We’ve all used it, and our babies— if not our friends and relatives— know exactly what we mean. It’s baby talk, also known as “motherese,” and every culture around the world has its version of it. It feels only natural for adults to modify their language when speaking to babies and young children. We shorten words, use repetition, vary and exaggerate pitch, thus making our speech simpler and more sing-song. We may sound silly to others, but it’s music to our babies’ ears.

And until recently, most researchers have agreed: motherese helps parents and babies communicate, and even aids in language acquisition. But a new study published last fall in the journal Cognitive Psychology raises a new question: How much baby talk is too much?

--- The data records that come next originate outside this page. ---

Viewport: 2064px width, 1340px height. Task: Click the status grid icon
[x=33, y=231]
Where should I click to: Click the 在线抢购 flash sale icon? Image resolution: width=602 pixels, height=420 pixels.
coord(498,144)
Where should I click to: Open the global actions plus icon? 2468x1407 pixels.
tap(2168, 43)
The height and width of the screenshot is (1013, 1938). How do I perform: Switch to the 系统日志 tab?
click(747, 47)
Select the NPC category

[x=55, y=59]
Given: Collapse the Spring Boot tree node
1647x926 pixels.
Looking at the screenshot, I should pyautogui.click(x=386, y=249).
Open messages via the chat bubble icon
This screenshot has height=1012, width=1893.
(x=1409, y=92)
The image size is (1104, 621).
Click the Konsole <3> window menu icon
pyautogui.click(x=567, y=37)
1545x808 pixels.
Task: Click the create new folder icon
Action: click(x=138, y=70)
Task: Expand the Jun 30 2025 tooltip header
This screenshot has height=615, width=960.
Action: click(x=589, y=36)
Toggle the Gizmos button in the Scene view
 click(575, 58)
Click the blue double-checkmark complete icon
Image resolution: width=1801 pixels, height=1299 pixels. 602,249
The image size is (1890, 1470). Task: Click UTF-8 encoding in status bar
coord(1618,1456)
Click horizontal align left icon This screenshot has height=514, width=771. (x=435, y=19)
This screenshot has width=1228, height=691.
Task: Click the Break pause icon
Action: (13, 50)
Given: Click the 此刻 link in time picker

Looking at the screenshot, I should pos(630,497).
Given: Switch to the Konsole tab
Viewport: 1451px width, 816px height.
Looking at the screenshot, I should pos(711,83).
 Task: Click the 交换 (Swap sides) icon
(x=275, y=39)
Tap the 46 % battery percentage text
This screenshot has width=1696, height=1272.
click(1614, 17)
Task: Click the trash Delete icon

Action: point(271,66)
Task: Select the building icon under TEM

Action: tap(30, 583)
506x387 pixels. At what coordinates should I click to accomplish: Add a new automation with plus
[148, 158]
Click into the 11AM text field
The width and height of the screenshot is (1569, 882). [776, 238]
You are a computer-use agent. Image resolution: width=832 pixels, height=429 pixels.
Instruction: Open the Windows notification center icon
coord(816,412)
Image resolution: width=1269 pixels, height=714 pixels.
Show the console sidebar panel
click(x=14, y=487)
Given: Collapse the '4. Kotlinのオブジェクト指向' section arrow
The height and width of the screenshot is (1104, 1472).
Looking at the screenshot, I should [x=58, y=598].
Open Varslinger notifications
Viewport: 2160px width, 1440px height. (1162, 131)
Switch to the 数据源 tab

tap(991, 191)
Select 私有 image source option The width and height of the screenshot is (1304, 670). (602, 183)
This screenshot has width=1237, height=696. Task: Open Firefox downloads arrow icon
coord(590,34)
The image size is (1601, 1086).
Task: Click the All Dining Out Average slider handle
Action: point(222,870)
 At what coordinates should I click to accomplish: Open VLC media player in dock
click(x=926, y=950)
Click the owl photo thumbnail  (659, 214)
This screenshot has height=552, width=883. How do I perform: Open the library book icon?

Janellen Huttenlocher, professor of psychology at the University of Chicago, studied the effects of preschool teachers’ use of complicated language— longer sentences, higher level vocabulary— in the classroom. She found that children exposed to complex language had better language skills, both in comprehension and usage. This held true also for children whose mothers used richer language. According to Lisa Washington, a teacher quoted in Psychology Today, “Grown-ups feel they have to talk slowly or loudly with a sing-song voice to kids.” But this kind of talk— baby talk— does not, ultimately, benefit them.

So what to do? At what point does motherese go from being a help to being a hindrance? Surely there is nothing wrong when we coo and babble along with our babies. And certainly, speaking to young children as if they’re little professors feels unnatural and wrong, and is likely to be ineffective to boot. Here are some pointers for the use of baby talk, to make sure your child gets all the benefits of it but none of the burden:

  1. Take your cue from your child. Don’t hang on to baby talk because you like it, but don’t abandon it before your child is ready. Pay attention to how your child responds to you, and listen to how he or she is developing. When your child is beginning to experiment with more complete sentences, reflect that in your own language.
  2. Play games with language. Try rhyming words with your child’s name, replacing words in familiar songs and coming up with silly words to describe your child’s world. Games are a way to keep language fun and playful while enriching your child’s understanding of sounds and meanings.
  3. Don’t shy away from vocabulary. Adults often underestimate children’s ability to process more difficult vocabulary. But children have a need to label their world: provide your young child with words to describe feelings (disappointed, worried, excited); sounds, colors and textures (soft, bright, pale, rough); and ideas (interesting, fair, intelligent).
  4. Sing! Singing is a natural and fun way to introduce vocabulary and to attune your child to sounds and rhythms. Don’t worry if you have a tin ear. Your child won’t even notice.
  5. Preserve elements of baby talk for special times. One of the essential benefits of baby talk is the way it reinforces the emotional bond between parent and child. Don’t feel embarrassed to use cutesy, babyish language with your slightly older child once in a while, for instance at bedtime or when he or she is hurt or sad. After all, one of the most important uses of language is to convey feelings, and as the parent, no one knows better how to comfort your child than you.